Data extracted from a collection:
[Start of Attachment]

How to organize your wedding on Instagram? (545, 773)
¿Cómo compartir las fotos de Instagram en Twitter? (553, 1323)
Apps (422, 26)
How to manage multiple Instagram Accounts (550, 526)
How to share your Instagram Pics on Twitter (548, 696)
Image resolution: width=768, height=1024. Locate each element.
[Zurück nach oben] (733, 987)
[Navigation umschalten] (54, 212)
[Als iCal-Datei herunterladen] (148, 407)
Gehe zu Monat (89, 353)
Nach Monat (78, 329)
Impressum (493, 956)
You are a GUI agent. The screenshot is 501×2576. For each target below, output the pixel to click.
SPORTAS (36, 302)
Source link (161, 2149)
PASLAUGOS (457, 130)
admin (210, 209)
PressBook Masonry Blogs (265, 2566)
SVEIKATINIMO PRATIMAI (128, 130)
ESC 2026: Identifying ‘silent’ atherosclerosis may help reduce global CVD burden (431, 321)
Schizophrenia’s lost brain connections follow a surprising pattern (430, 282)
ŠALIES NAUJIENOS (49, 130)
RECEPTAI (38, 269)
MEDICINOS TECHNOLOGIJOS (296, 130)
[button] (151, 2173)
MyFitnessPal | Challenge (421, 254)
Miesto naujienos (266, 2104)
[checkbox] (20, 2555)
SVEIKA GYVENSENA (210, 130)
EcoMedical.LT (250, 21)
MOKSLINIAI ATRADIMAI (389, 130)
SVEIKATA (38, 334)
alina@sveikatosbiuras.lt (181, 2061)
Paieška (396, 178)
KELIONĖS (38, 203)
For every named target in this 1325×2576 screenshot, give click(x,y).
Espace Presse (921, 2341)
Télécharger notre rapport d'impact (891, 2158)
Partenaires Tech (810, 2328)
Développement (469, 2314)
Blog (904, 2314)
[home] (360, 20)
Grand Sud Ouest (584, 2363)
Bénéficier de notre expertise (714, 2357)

[End of Attachment]

▶ REQUIREMENT: Each line from the top of the data, up to and including the line that contains "admin (210, 209)", should be set down exactly.

▶ TASK OUTPUT:
How to organize your wedding on Instagram? (545, 773)
¿Cómo compartir las fotos de Instagram en Twitter? (553, 1323)
Apps (422, 26)
How to manage multiple Instagram Accounts (550, 526)
How to share your Instagram Pics on Twitter (548, 696)
Image resolution: width=768, height=1024. Locate each element.
[Zurück nach oben] (733, 987)
[Navigation umschalten] (54, 212)
[Als iCal-Datei herunterladen] (148, 407)
Gehe zu Monat (89, 353)
Nach Monat (78, 329)
Impressum (493, 956)
You are a GUI agent. The screenshot is 501×2576. For each target below, output the pixel to click.
SPORTAS (36, 302)
Source link (161, 2149)
PASLAUGOS (457, 130)
admin (210, 209)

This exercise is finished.